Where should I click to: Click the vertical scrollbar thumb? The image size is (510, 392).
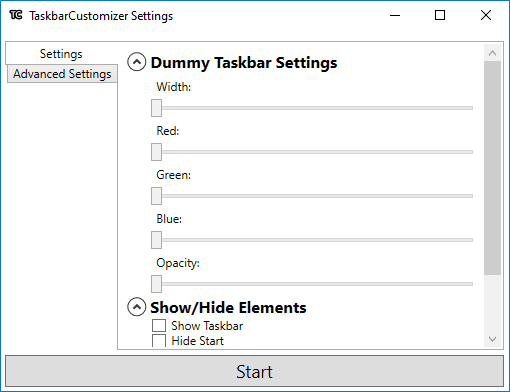[492, 168]
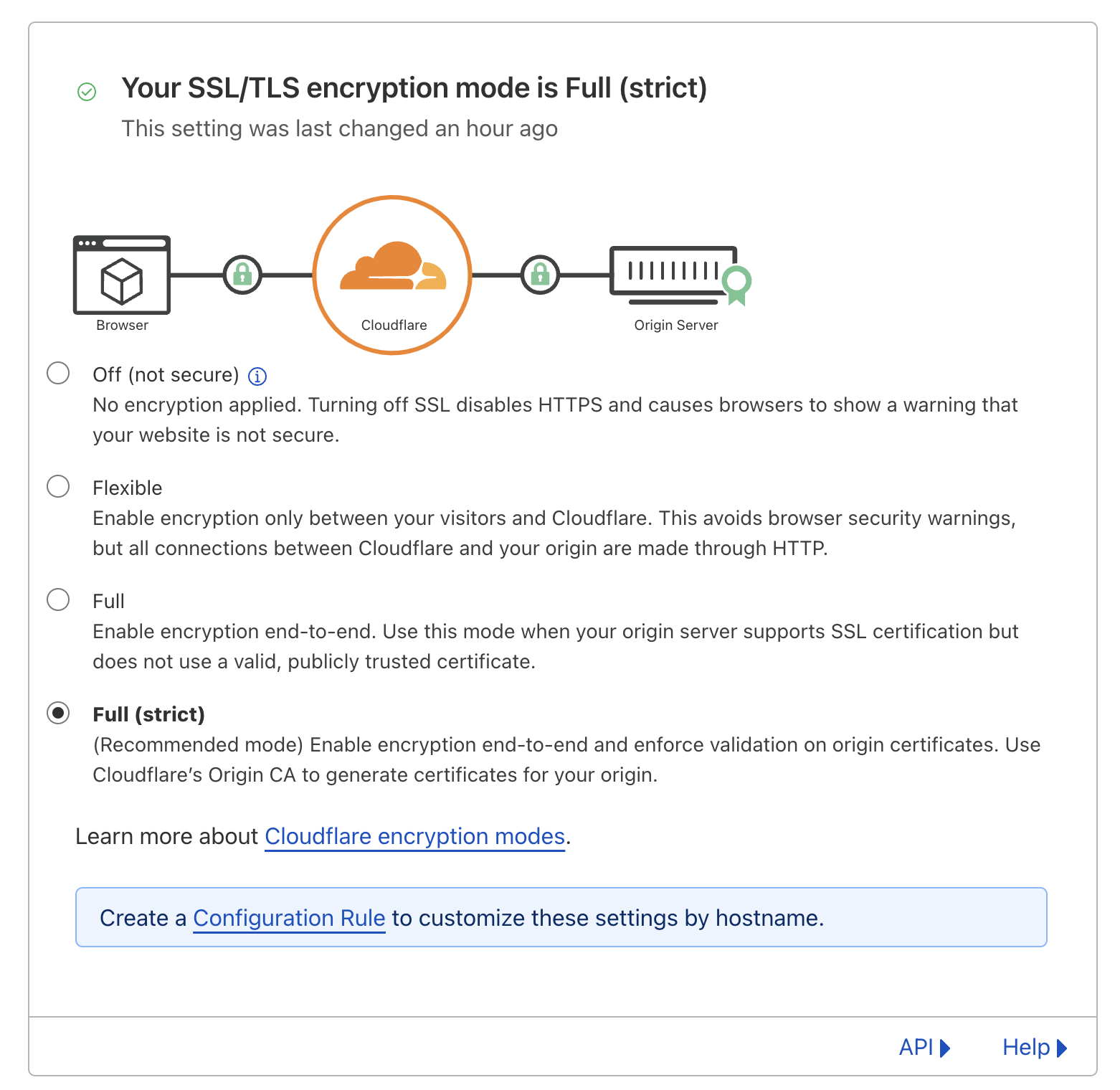Open the Configuration Rule link
The width and height of the screenshot is (1120, 1090).
(288, 918)
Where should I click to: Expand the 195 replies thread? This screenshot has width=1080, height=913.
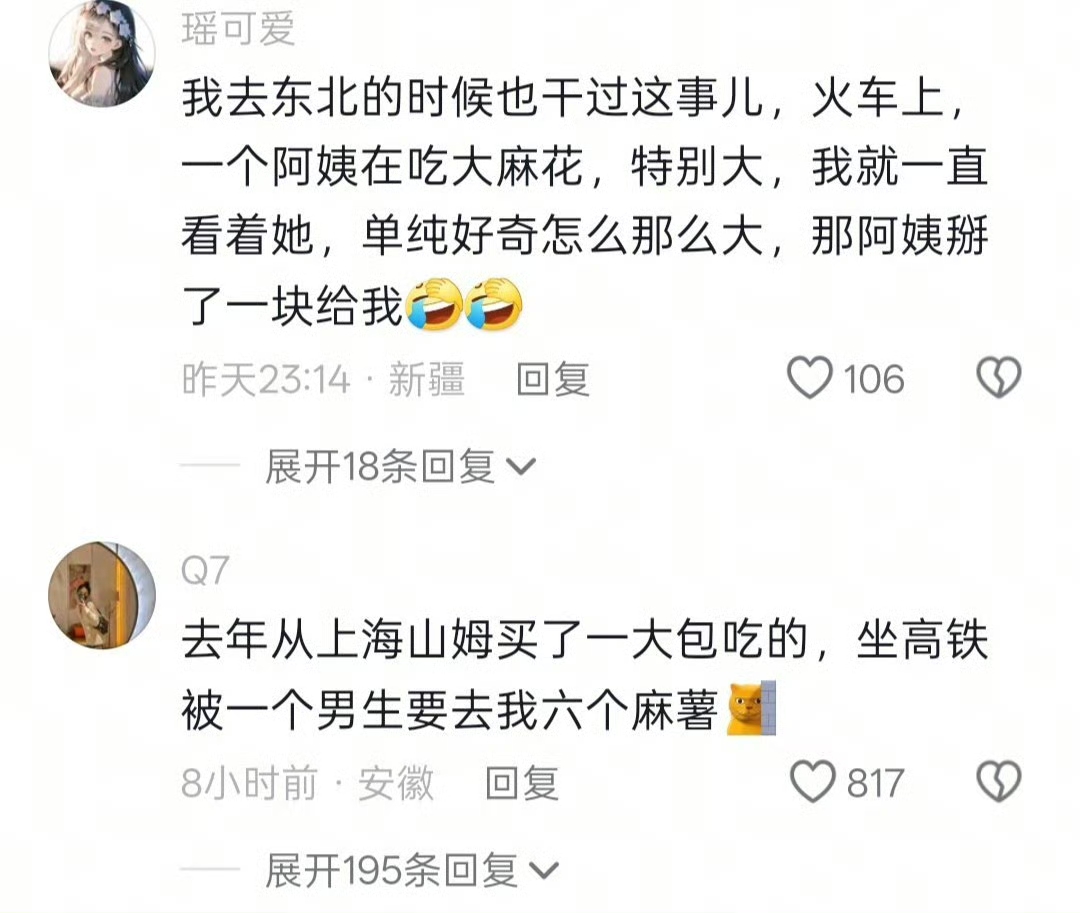412,870
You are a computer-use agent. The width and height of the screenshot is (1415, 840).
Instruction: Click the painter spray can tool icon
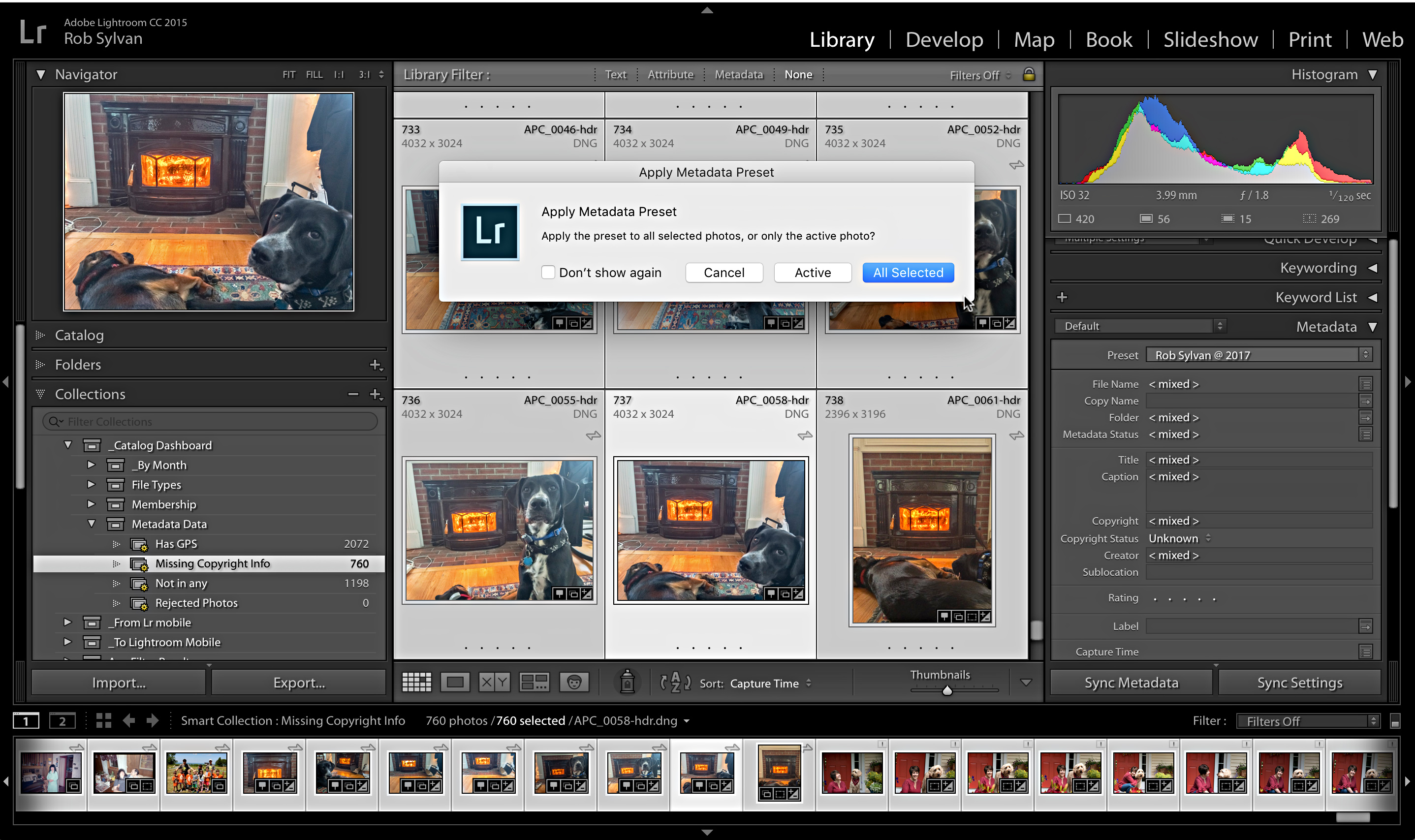(x=625, y=683)
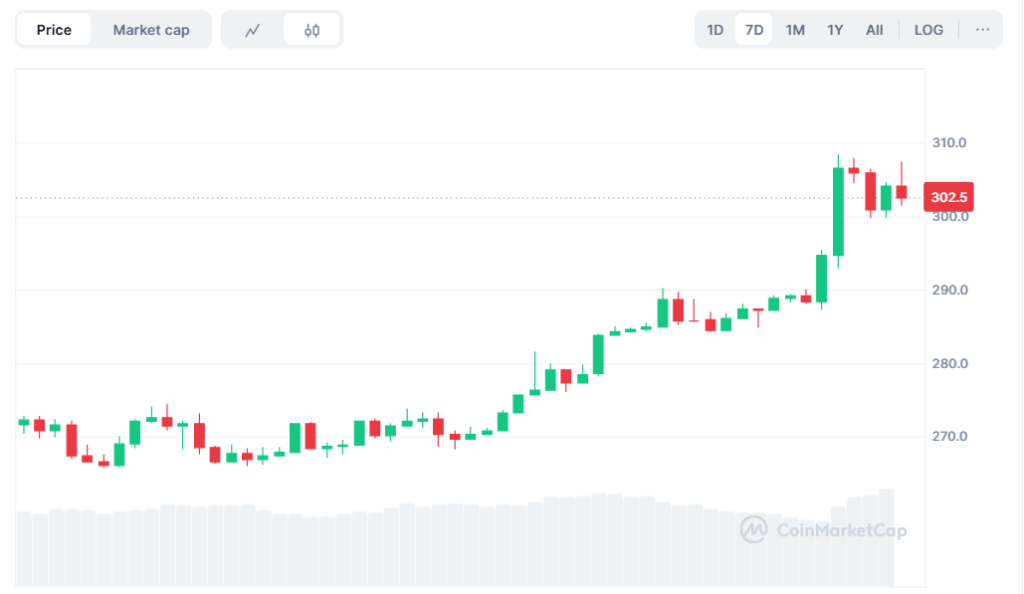This screenshot has height=594, width=1024.
Task: Select the Price tab
Action: pos(54,30)
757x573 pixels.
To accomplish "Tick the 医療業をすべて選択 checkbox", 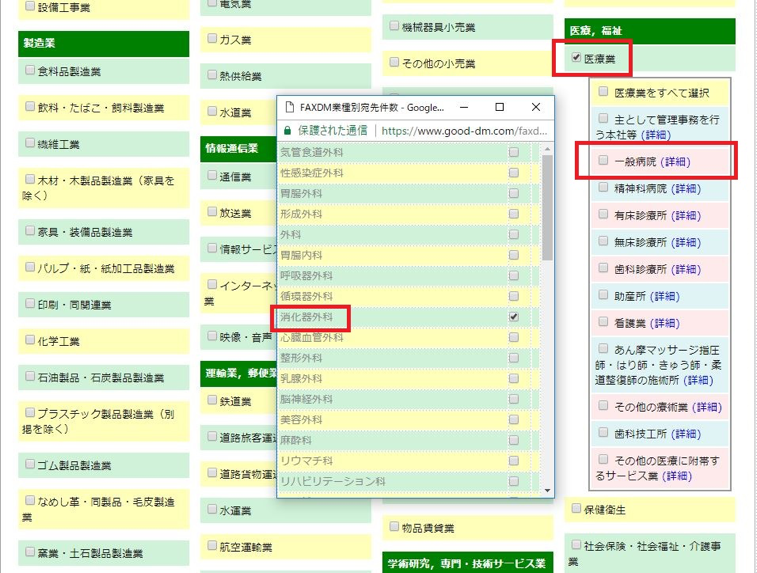I will pos(603,92).
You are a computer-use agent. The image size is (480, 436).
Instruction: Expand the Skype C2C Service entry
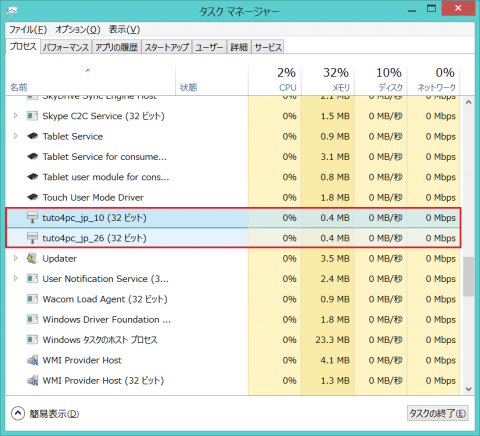[15, 116]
§ §
Extract the run of lines from the line holding "Instruction: Expand the" through the final line of the material above, exactly and inclusively. Leave the pictures behind.

▶ [Answer box]
Instruction: Expand the Skype C2C Service entry
[15, 116]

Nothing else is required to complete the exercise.